Stored data -
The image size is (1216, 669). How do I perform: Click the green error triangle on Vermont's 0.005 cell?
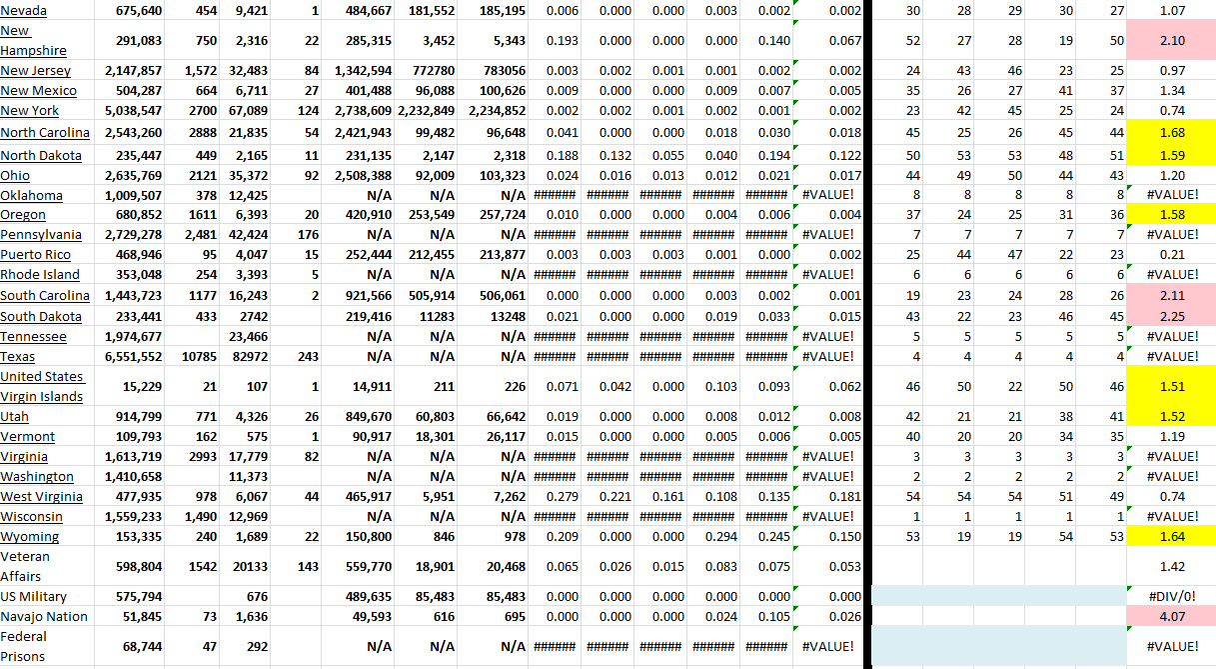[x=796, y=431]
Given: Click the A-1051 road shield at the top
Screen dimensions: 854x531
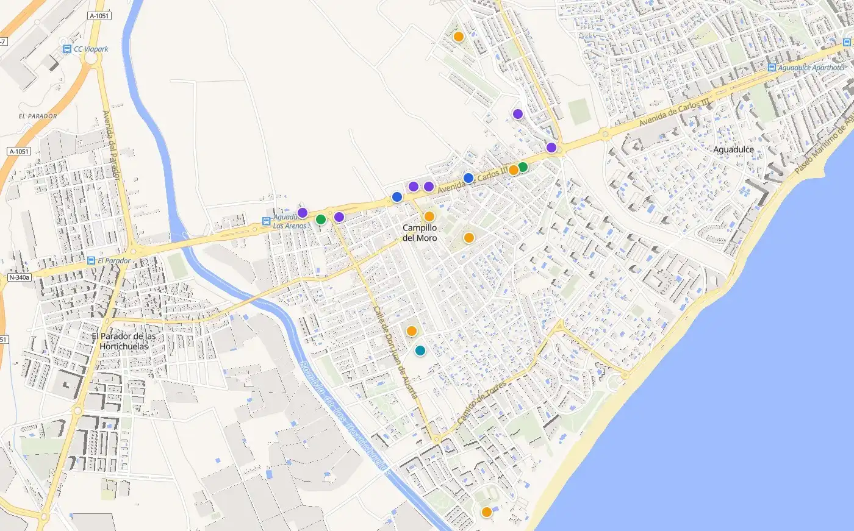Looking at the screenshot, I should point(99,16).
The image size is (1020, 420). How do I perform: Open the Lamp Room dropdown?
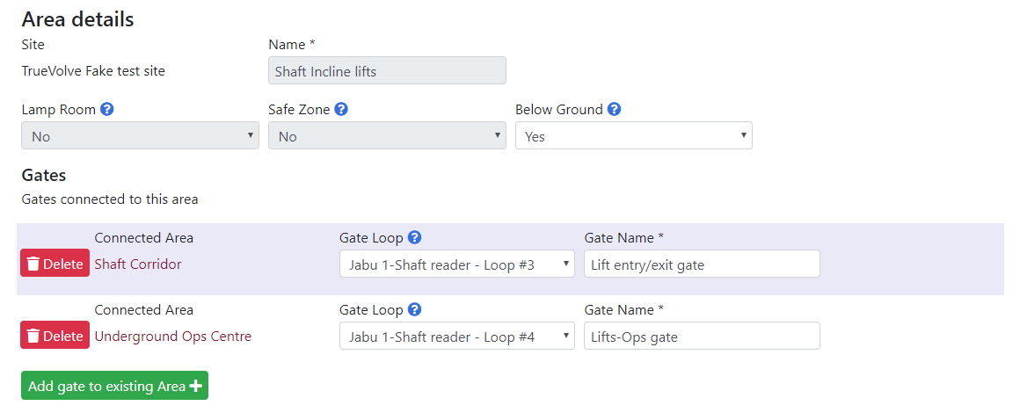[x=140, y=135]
* * *
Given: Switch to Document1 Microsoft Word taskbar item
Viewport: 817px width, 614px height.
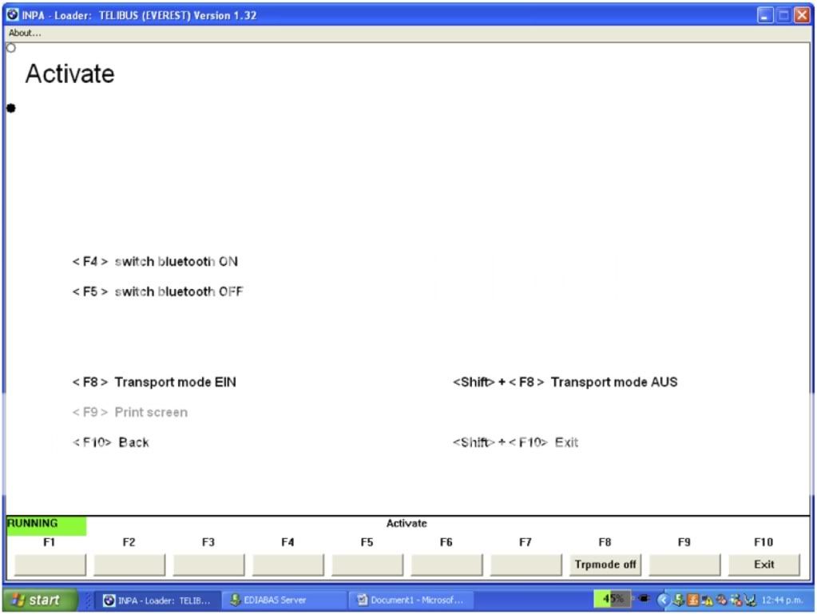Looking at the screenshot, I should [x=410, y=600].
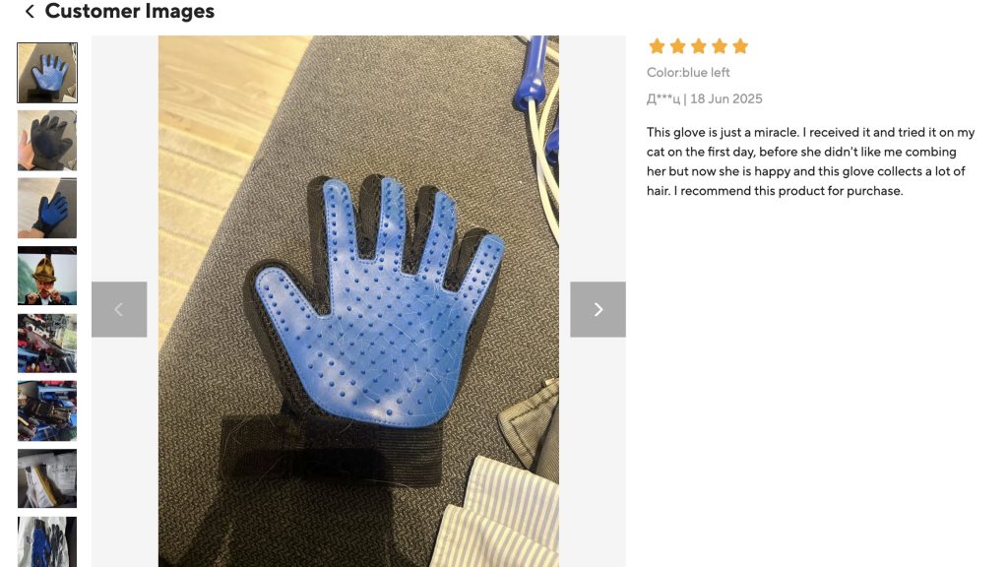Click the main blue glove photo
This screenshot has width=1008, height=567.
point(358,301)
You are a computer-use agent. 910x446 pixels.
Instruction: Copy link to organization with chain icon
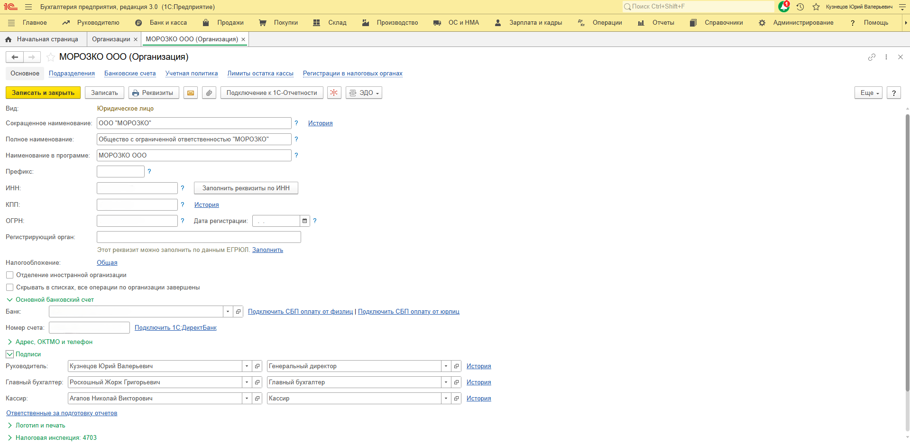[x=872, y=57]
...
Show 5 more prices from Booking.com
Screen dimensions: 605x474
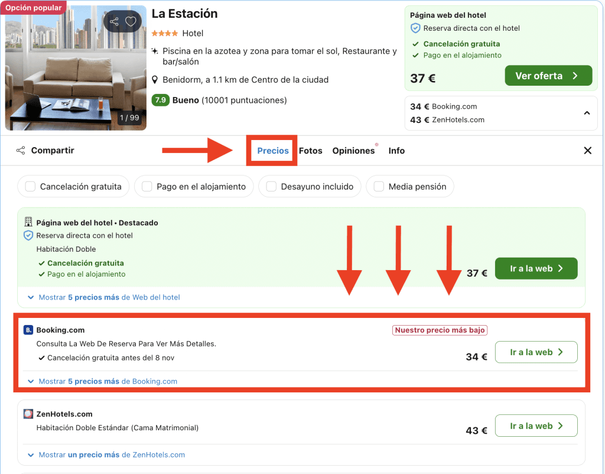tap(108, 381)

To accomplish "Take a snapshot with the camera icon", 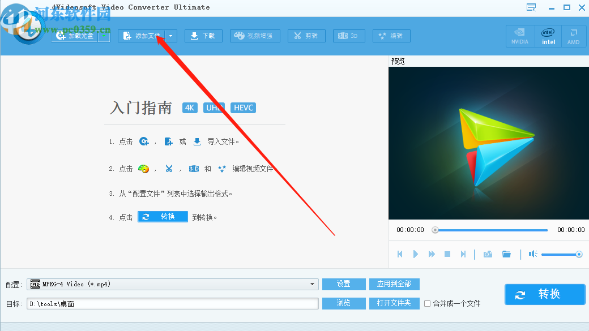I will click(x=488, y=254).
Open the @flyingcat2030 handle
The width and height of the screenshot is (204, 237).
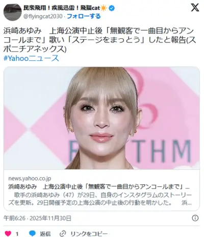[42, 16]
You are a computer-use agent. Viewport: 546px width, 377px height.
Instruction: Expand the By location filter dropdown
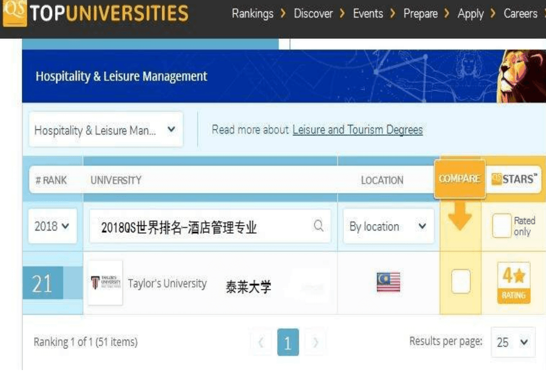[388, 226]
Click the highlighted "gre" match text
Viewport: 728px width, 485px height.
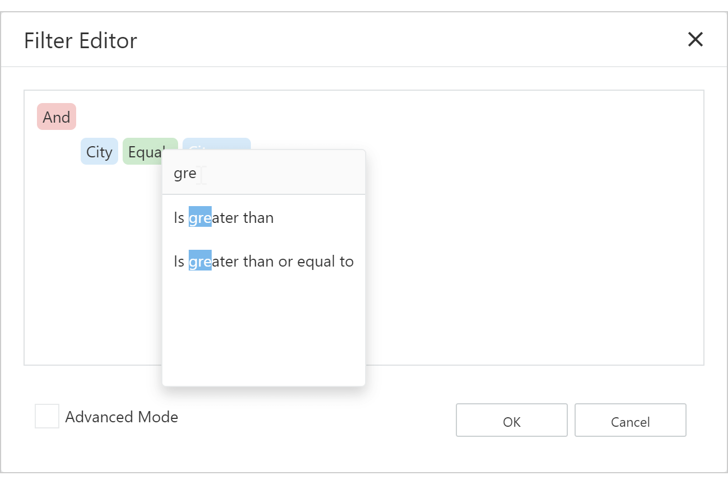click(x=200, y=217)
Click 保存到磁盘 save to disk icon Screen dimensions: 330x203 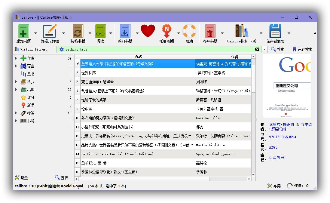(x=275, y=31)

What the task requires -
For the string "computer", return every line of the data where it appears.

Exercise answer -
You are a computer-use agent. 910x446 pixels.
You are a computer-use agent. Viewport: 546px width, 377px height.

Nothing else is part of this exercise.